Take nothing but the lines from the one with "This screenshot has height=492, width=324." through the one with "This screenshot has width=745, height=521." in the entries below, both ends kept, and return them exactly with pictures left out.

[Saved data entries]
**********
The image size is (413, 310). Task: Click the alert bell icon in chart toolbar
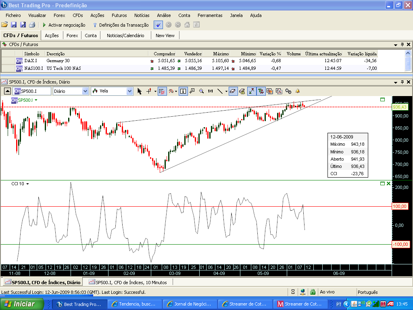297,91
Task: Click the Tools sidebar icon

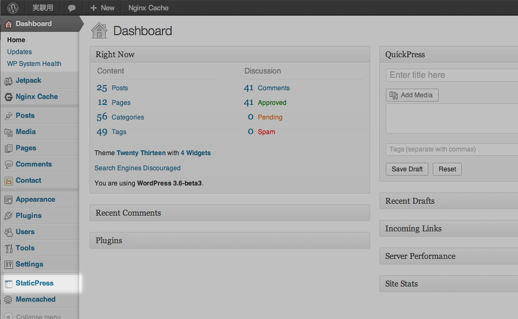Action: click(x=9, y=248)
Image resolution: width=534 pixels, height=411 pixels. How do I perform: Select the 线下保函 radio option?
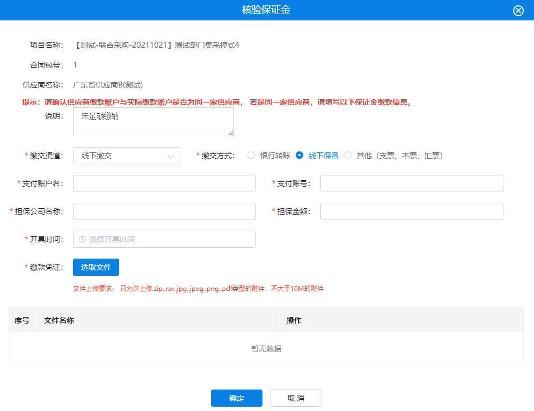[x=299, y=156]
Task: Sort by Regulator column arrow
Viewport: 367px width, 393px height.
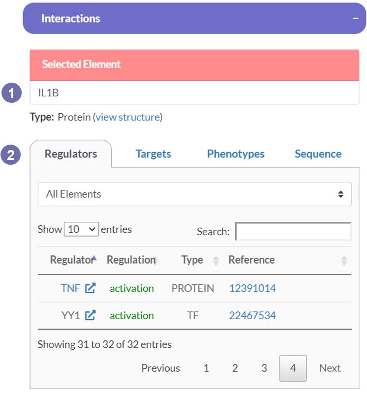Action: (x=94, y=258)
**********
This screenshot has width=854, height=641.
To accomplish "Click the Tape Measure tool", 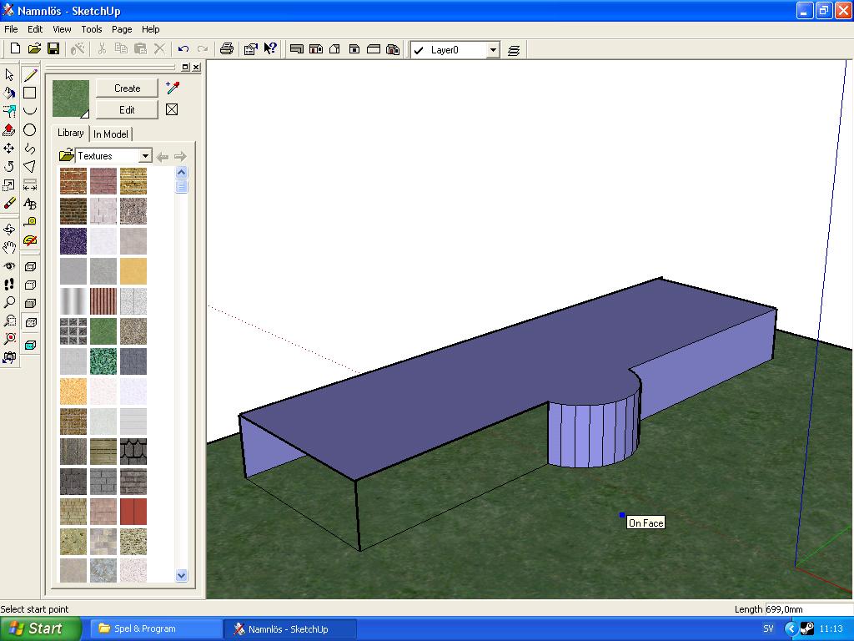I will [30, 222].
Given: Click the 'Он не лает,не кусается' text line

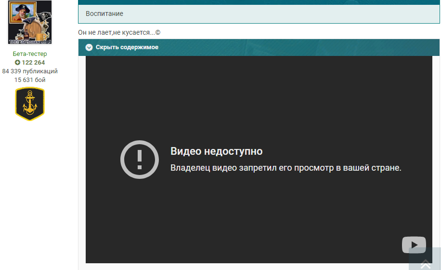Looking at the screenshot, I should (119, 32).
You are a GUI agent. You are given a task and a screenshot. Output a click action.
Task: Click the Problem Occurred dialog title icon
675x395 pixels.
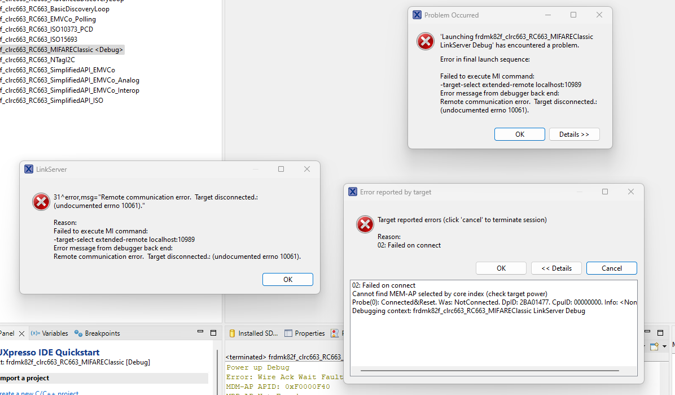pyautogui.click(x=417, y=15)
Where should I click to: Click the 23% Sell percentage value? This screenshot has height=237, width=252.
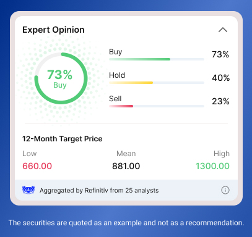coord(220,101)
**********
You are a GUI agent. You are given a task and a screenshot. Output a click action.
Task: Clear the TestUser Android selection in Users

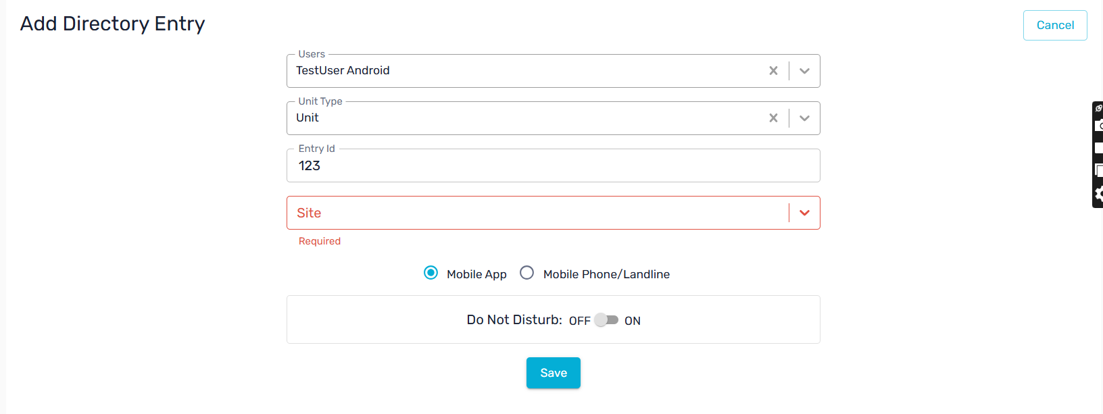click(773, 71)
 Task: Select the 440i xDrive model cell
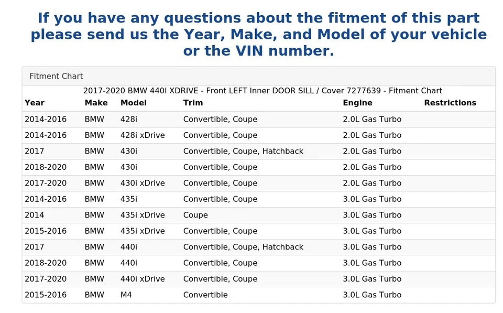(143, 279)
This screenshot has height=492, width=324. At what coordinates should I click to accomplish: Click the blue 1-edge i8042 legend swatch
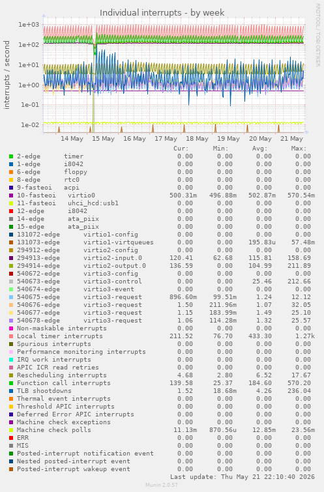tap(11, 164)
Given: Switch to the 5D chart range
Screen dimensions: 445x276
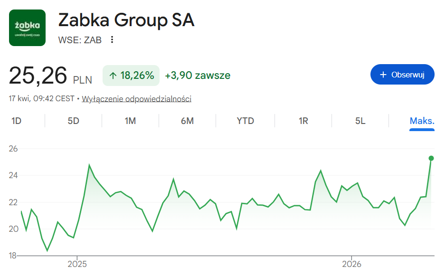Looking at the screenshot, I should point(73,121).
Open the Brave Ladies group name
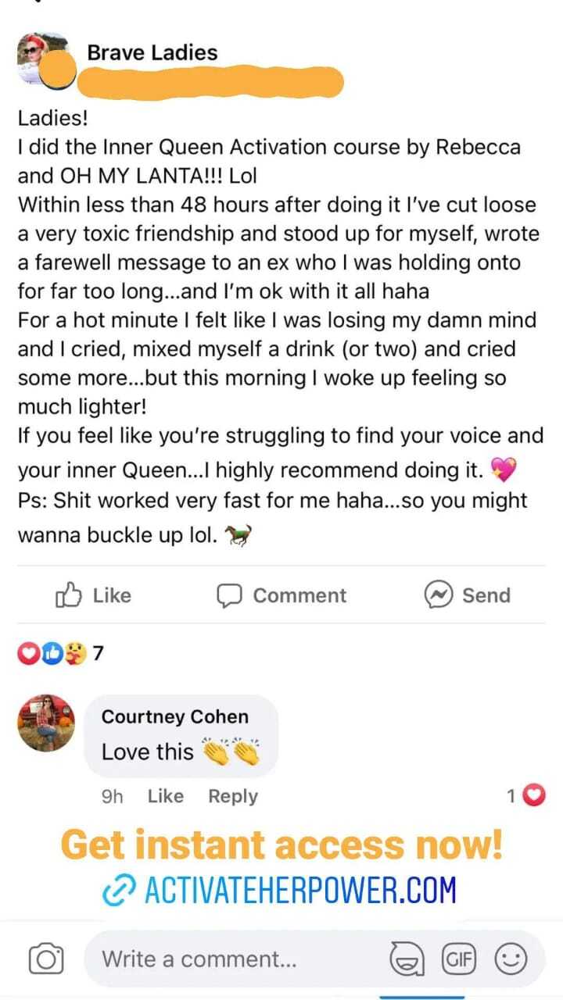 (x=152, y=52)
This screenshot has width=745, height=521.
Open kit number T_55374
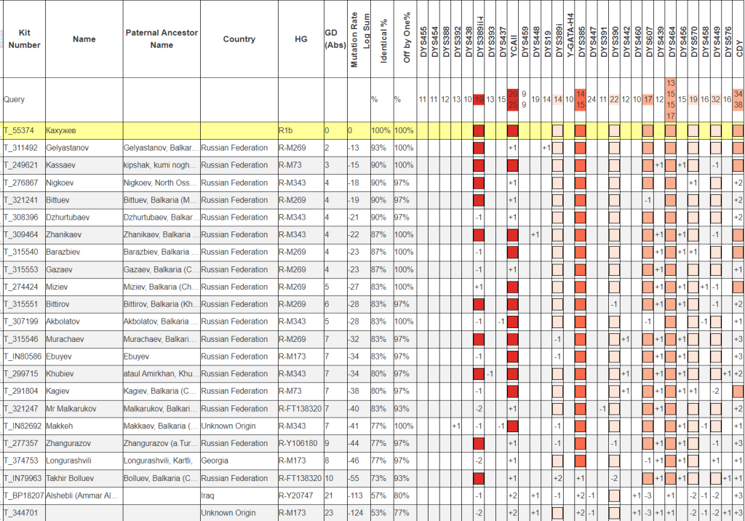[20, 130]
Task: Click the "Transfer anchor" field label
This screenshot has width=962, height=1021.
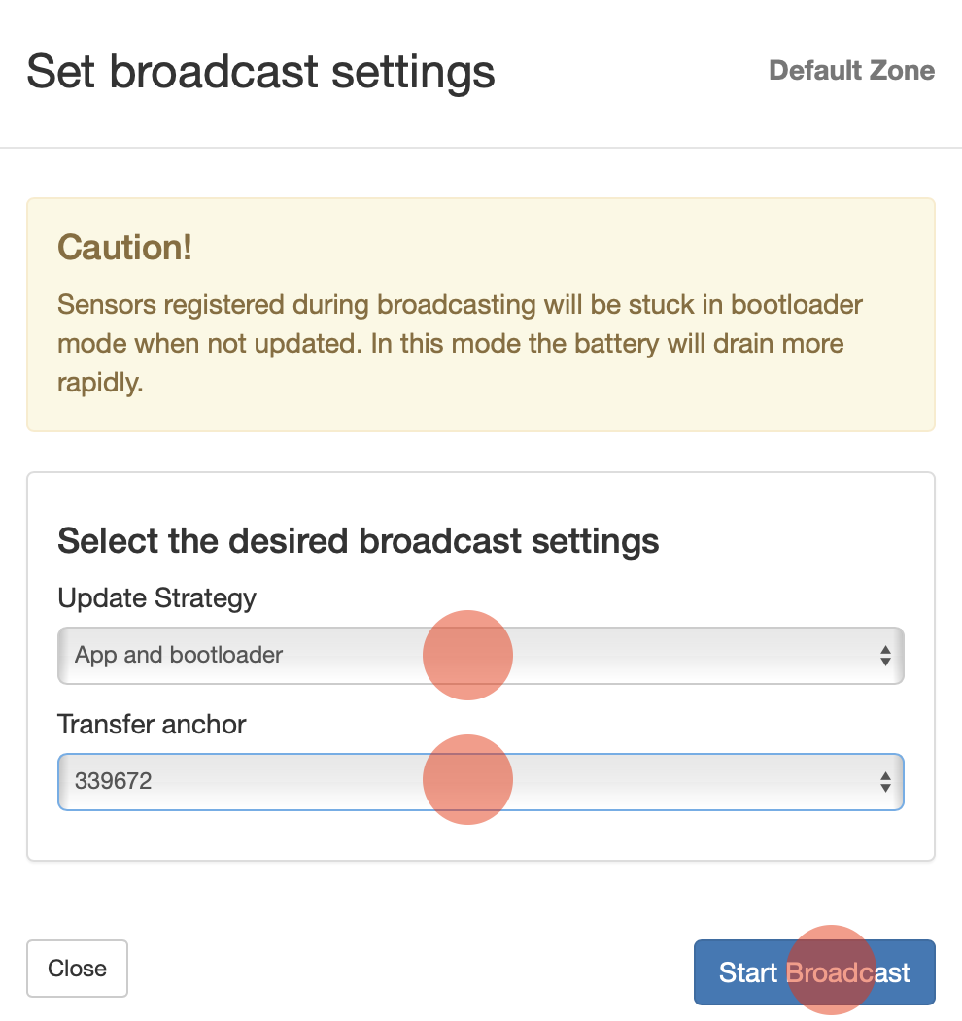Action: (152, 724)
**********
RESPONSE BELOW
This screenshot has height=492, width=324. At what coordinates should I click to accomplish: Click the blue 1-edge i8042 legend swatch
tap(11, 164)
Given: Switch to the 5D chart range
Screen dimensions: 445x276
Looking at the screenshot, I should point(73,121).
Open the Brave Ladies group name
 (x=152, y=52)
This screenshot has width=745, height=521.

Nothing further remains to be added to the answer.